PROBLEM DETAILS:
The line containing "Toggle Sync Viewer" marks the start; repeat it and every following line exactly through the end of the entries.

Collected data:
- - -

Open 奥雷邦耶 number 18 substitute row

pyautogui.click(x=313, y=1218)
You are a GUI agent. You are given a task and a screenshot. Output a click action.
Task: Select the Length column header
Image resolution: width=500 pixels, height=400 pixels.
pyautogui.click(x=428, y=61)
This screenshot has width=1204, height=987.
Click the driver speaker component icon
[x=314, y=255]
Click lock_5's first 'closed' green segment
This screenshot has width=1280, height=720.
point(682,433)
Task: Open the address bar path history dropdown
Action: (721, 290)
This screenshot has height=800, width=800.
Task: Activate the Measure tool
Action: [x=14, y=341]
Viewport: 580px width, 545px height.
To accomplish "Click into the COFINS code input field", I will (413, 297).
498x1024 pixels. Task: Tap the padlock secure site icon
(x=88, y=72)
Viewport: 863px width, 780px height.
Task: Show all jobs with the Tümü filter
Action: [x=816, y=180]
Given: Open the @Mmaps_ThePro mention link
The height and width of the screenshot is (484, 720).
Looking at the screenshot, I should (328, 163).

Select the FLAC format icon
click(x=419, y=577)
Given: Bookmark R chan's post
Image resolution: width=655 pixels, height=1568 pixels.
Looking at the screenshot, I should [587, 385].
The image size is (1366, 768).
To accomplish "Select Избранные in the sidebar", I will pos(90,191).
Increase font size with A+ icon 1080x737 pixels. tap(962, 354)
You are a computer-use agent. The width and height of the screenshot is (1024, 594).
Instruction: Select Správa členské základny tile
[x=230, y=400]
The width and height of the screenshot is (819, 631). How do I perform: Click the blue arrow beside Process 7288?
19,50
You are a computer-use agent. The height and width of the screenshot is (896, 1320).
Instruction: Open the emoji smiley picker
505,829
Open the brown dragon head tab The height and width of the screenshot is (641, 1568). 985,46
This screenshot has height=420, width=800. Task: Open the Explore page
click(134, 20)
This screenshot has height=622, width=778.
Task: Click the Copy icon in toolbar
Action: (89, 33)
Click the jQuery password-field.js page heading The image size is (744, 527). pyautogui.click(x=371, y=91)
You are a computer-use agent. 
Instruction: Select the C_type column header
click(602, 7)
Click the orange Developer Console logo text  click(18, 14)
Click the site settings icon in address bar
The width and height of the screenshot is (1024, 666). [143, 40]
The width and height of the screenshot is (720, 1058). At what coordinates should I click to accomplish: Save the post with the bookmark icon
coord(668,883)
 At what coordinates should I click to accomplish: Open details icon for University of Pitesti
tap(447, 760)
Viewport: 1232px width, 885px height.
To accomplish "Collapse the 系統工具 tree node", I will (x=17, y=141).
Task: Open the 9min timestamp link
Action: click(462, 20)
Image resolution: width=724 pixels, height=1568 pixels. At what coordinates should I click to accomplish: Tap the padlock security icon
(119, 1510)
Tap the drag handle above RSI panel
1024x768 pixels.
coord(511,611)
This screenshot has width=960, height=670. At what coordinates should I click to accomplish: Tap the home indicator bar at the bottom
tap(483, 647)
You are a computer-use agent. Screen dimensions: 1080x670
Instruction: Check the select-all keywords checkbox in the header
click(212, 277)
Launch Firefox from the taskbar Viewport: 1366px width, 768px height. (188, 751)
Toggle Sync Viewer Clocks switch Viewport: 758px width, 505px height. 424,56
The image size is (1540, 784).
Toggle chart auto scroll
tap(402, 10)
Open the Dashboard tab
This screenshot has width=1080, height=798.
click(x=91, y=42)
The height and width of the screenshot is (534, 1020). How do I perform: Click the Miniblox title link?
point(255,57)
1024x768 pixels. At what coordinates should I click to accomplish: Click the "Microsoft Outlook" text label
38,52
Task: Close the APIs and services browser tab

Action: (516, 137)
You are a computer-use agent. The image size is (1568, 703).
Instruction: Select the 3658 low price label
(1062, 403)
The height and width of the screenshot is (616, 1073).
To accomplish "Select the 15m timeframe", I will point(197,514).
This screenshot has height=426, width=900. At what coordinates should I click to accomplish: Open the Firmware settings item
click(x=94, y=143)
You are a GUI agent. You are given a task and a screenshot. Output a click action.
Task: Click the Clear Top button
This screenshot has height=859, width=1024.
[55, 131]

- - -

ANSWER SECTION:
Toggle Sync Viewer Clocks switch Viewport: 758px width, 505px height. 424,56
The image size is (1540, 784).
Toggle chart auto scroll
tap(402, 10)
Open the Dashboard tab
This screenshot has width=1080, height=798.
click(x=91, y=42)
The height and width of the screenshot is (534, 1020). How do I perform: Click the Miniblox title link?
point(255,57)
1024x768 pixels. At what coordinates should I click to accomplish: Click the "Microsoft Outlook" text label
38,52
Task: Close the APIs and services browser tab

Action: (516, 137)
You are a computer-use agent. The image size is (1568, 703).
Instruction: Select the 3658 low price label
(1062, 403)
The height and width of the screenshot is (616, 1073).
To accomplish "Select the 15m timeframe", I will point(197,514).
This screenshot has height=426, width=900. At what coordinates should I click to accomplish: Open the Firmware settings item
click(x=94, y=143)
You are a GUI agent. You are given a task and a screenshot. Output a click action.
Task: Click the Clear Top button
This screenshot has height=859, width=1024.
[55, 131]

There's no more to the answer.